By Israel Hayom/JNS.org
The national-religious rabbinical organization Tzohar is celebrating the 15th year of its Yom Kippur "Praying Together" program by hosting more than 55,000 Israelis in 280 sites around the country, including some prisons.
"We see the desire of thousands of Israelis who typically do not attend synagogue to take part in this most holy day," said Tzohar co-founder Rabbi David Stav. "We know that going to a religious shul can be daunting for someone who doesn't regularly attend or associate with that particular community. We strive to bring the holiness of the day to neutral place, such as community centers and event halls, to make it more inviting and accessible for everyone."

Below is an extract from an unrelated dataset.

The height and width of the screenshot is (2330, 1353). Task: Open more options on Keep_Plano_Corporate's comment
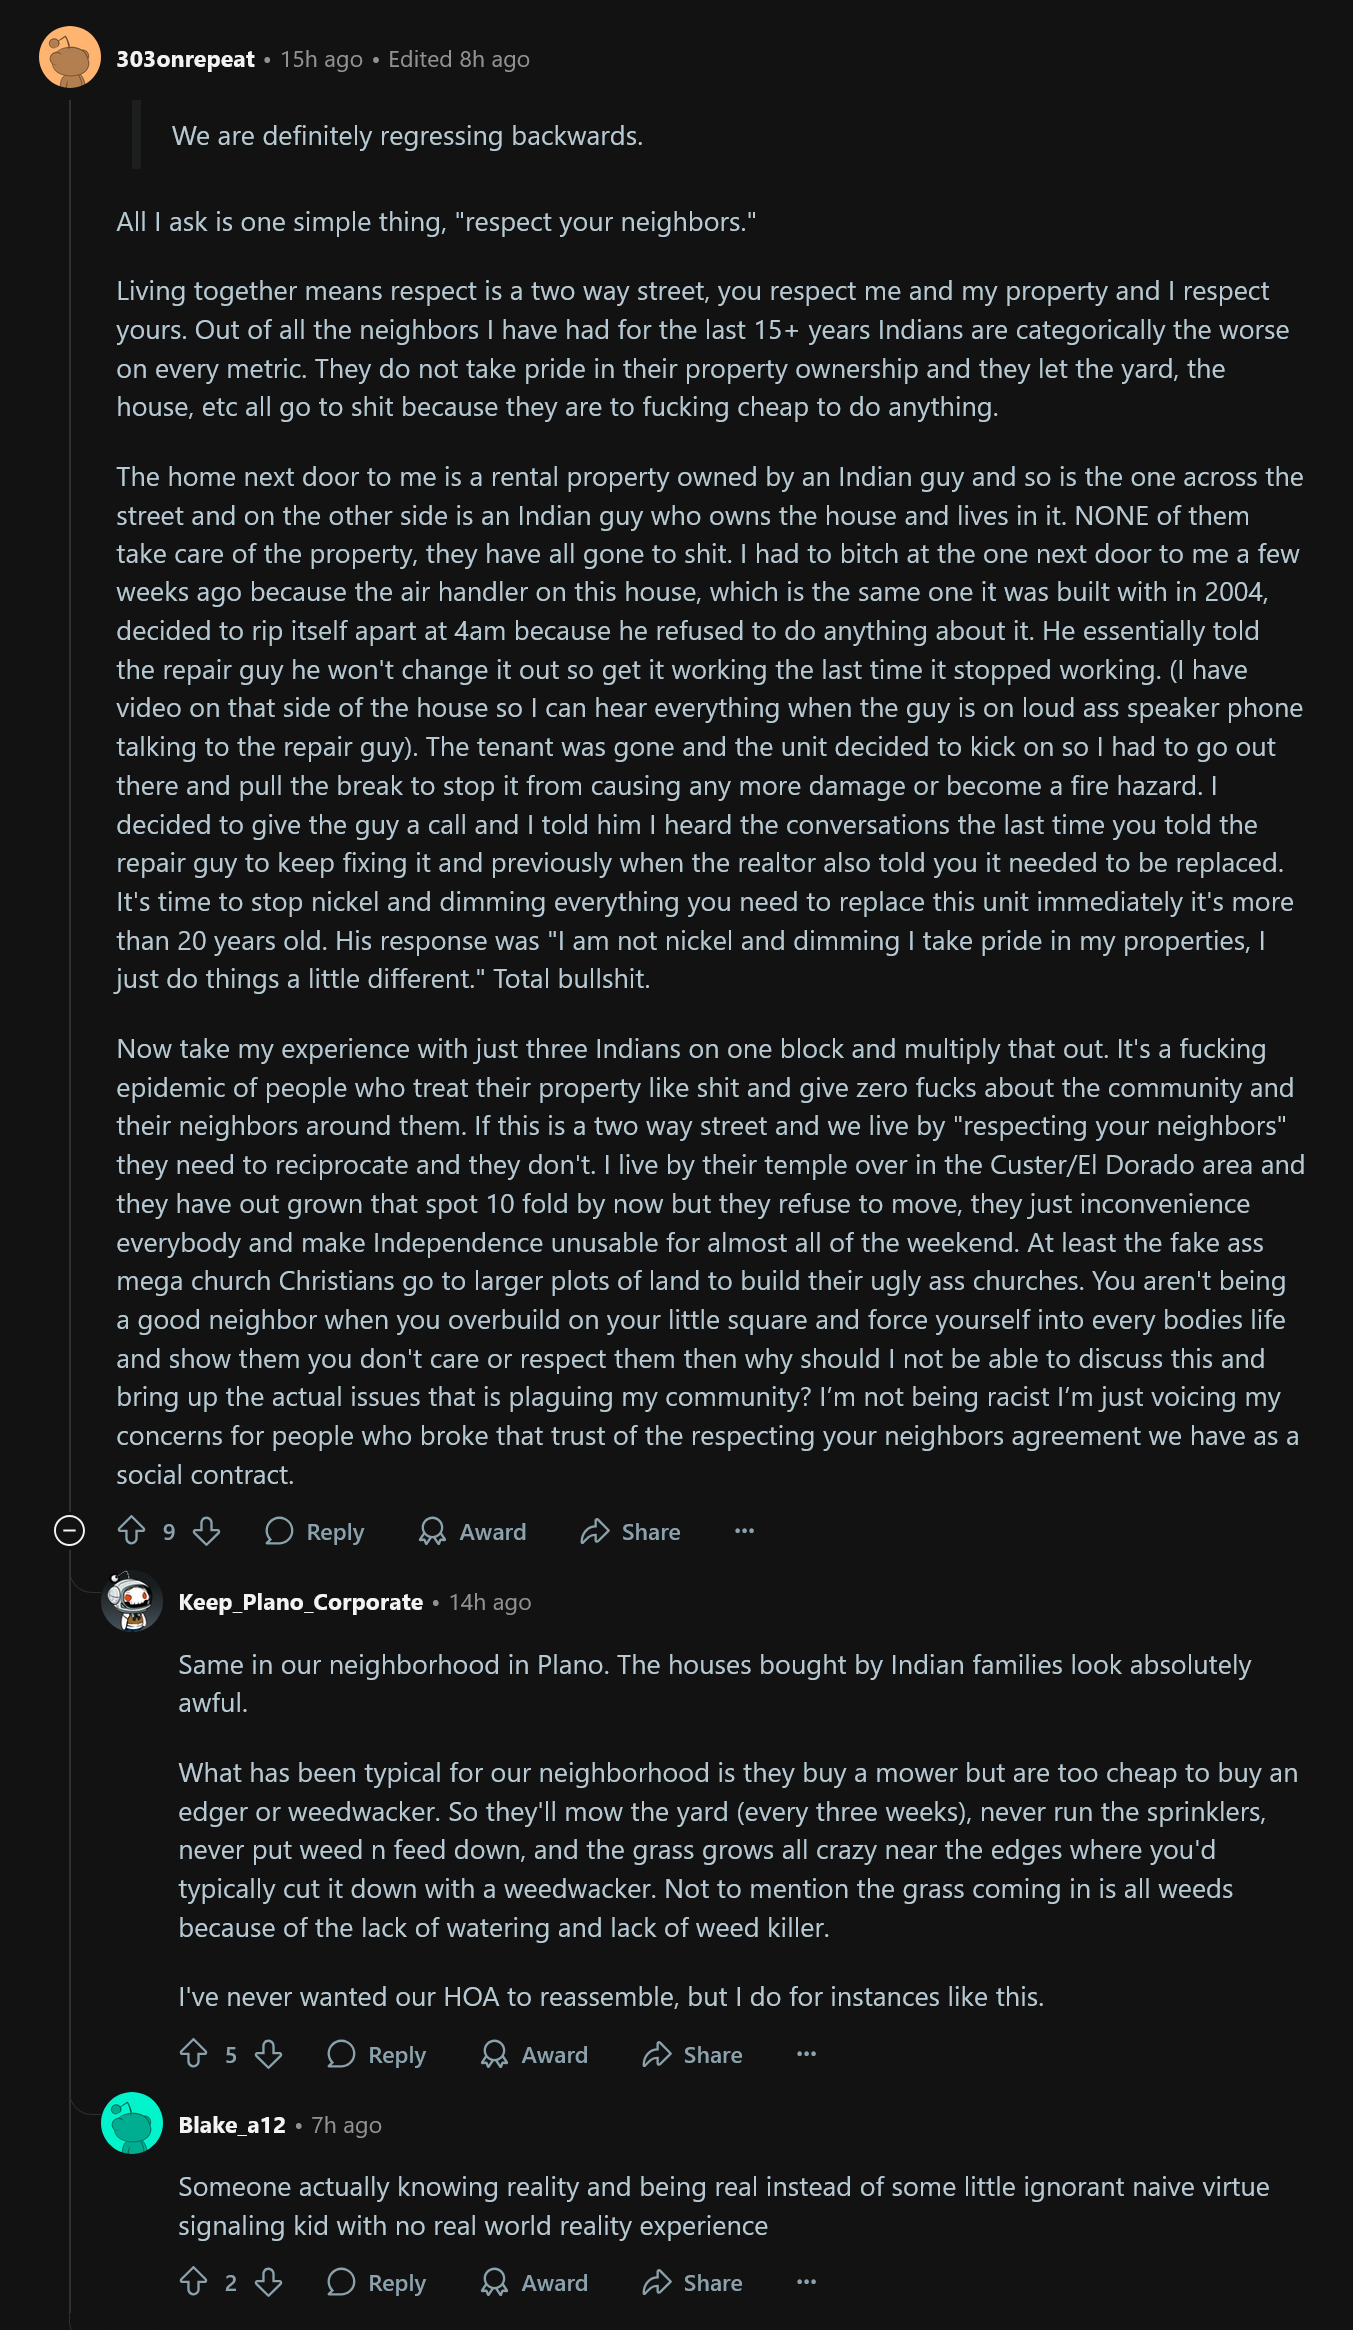[x=806, y=2054]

Participants are all provided with the same prayer book to make following the service easier, as well as with an explanatory pamphlet about the customs, prayers and meaning of Yom Kippur.
"This past summer, during Operation Protective Edge, we were blessed with a deep sense of national Jewish unity, reminiscent of the solidarity during the Six-Day War," Stav said. "The powerful prayer 'Ki Anu Amecha' ('For We Are Your Nation') is a beautiful and meaningful prayer of unity for all of the Jewish people. This year, in each of our 280 locations, this prayer will be sung to the tune of the Israeli national anthem, Hatikvah, to perpetuate this message of unity and togetherness for our people in Israel and around the world."
More than 350 Tzohar volunteers will take part in the program this year. And for the first time, several prayer services are being held for prison inmates.
Nachman Rosenberg, Tzohar's executive vice president, said, "The increasing popularity of our annual Yom Kippur program reflects an ever-growing thirst for Jewish tradition. This program is an integral component of Tzohar's commitment to ensure the Jewish future of the State of Israel for generations to come."